What is the significance of the Debye temperature from a materials perspctive? If I look at a table of different metals and their Debye temperatures, what does the variation in these temperatures tell me about these materials?
 A: Since the question is rather vague, I will just give you some key points:
Debye's model treats oscillation modes of a solid as sound waves (phonons) with frequency $\omega(\mathbf{k})=v|\mathbf{k}|$ ($v$ the sound velocity). As a result, with this model, Debye shows how the heat capacity is directly related to the rate of change of the energy expectation value $\langle E \rangle$ with respect to temperature.
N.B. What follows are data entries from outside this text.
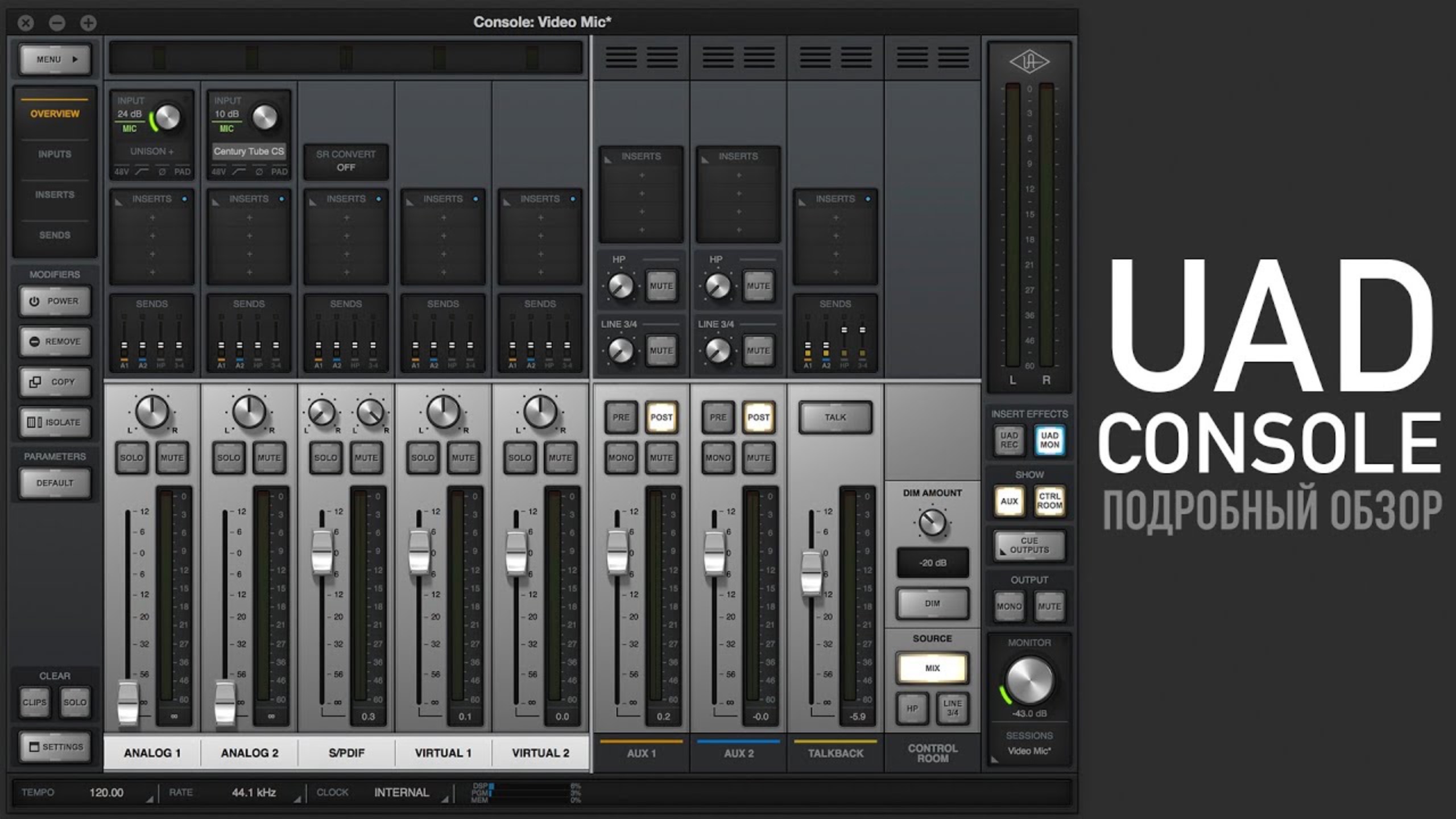
Task: Switch to the INPUTS view
Action: (x=55, y=154)
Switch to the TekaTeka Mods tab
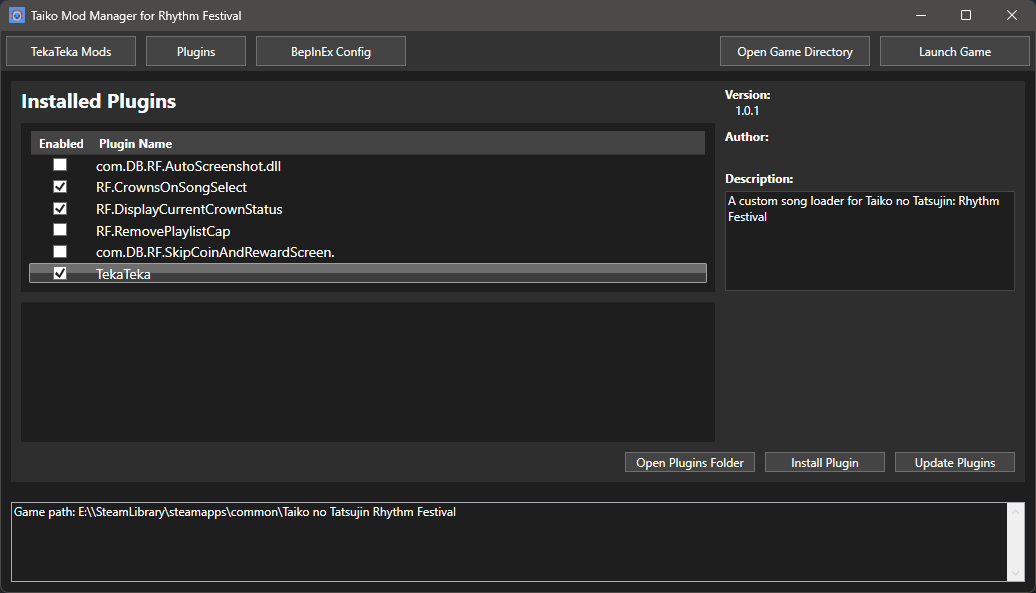1036x593 pixels. [x=70, y=50]

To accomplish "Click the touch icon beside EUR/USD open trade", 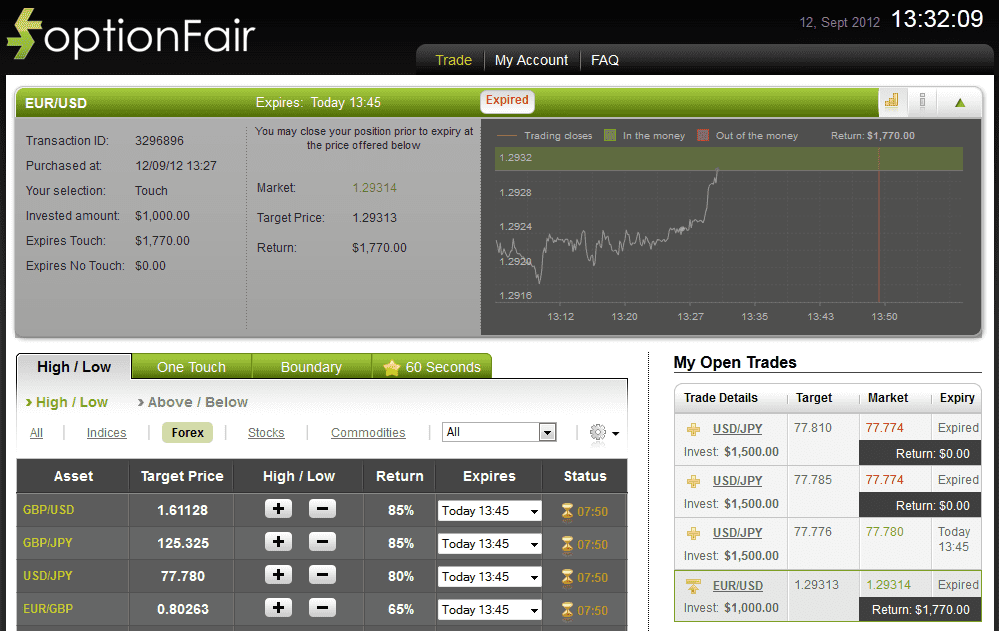I will [692, 584].

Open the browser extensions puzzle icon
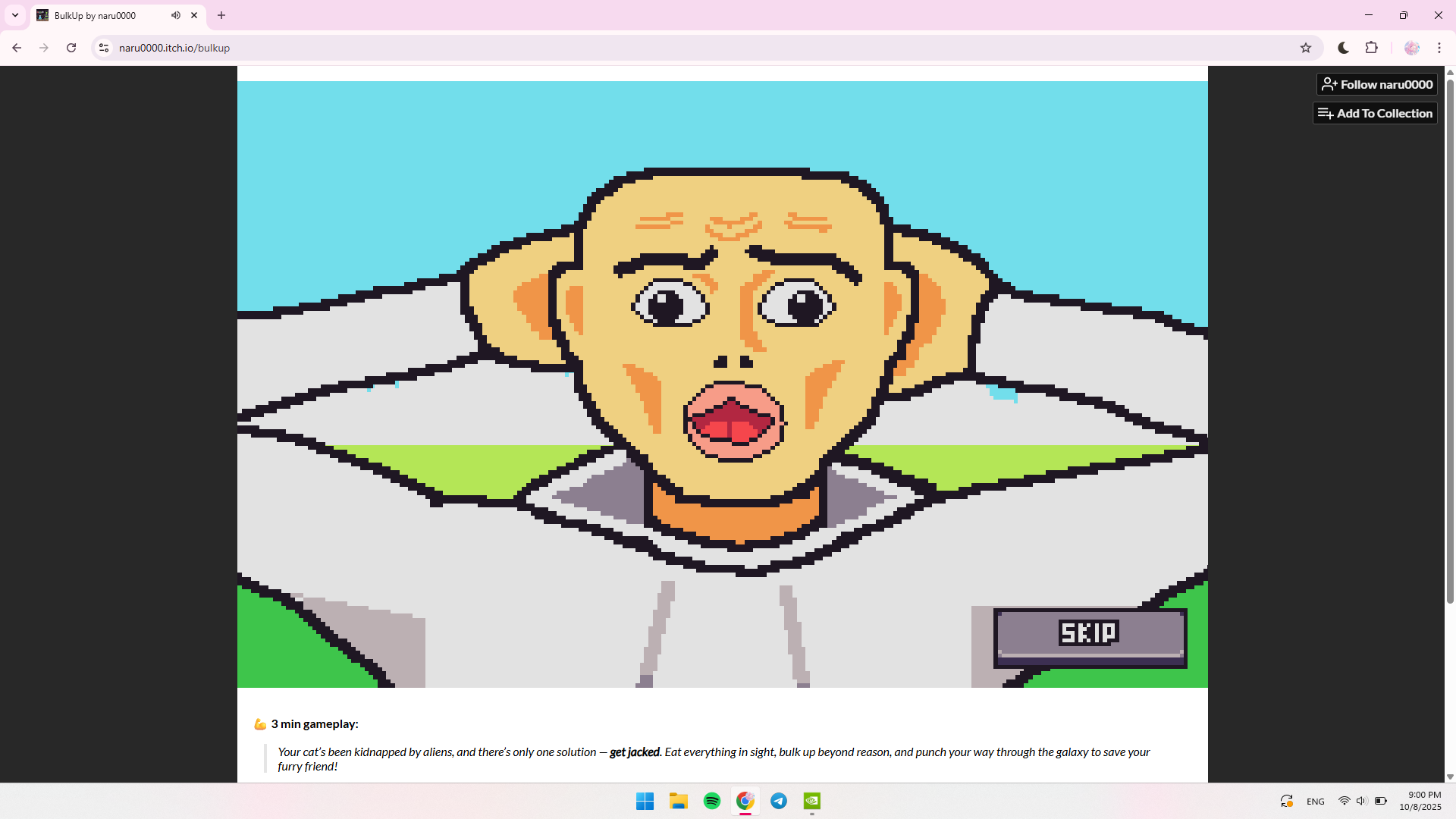tap(1371, 48)
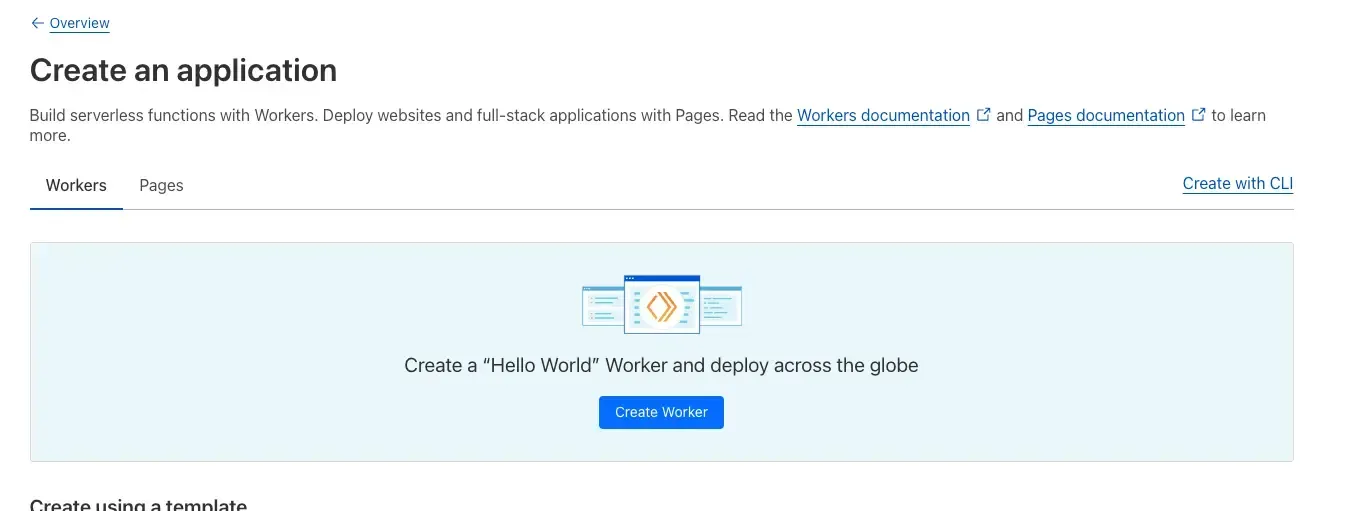The width and height of the screenshot is (1351, 511).
Task: Open the Workers documentation link
Action: 883,115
Now $\langle E \rangle$ itself in turn depends on the  density of states $g(\omega)$ available per vibrational mode of a metal. ($n_B$ below is the Bose factor)
$$
\langle E \rangle = \int_0^\infty d\omega g(\omega)\hbar \omega(n_B(\beta \hbar \omega)+1/2) \tag{*}
$$
Now we are getting closer to where the Debye temperature or frequency (interchangeably used as they are related by a constant) comes into play. 
$$
g(\omega)\propto N\frac{\omega^2}{\omega_d^3}
$$
Remember that $g(\omega)$ simply tells you how many modes there are per frequency, this together with the energy of each mode, integrated over all allowed modes, gives the expected value of $E.$ Cutting the derivation short, the heat capacity can be shown to be:
$$
C=\frac{\partial \langle E \rangle}{\partial T} \propto N k_B \frac{T^3}{T_{Debye}^3}
$$
with $T_{Debye}=\frac{\hbar \omega_{Debye}}{k_B}.$
The problem with this model, as it stands, is that allows the heat capacity to grow indefinitely with $T^3,$ however from experimental results we know that the heat capacity drops off to $3k_B N$ at very high temperatures. ($N$ being the number of particles, remember that there should be as many modes as there are degrees of freedom, and not more)
Debye then corrected his model for this, by defining an ad hoc cut-off frequency (or temperature), which defines the highest allowed vibrational mode for a metal, which in turn bounds the behaviour of $C$ at very high $T.$ He then showed that this cut-off temperature is actually given by the Debye temperature.  With this now, the integral in $(*)$ is $\langle E \rangle=\int_0^{\omega_{Debye}}\dots$
From a practical point of view, you see now that the Debye temperature is directly to the heat capacity of a metal. In general hard materials have high Debye temperatures (e.g. Diamond), whereas e.g. lead (rather soft) has a low Debye temperature. Finally, in acoustic measurements, the speed of sound in a metal is directly linked to its Debye temperature.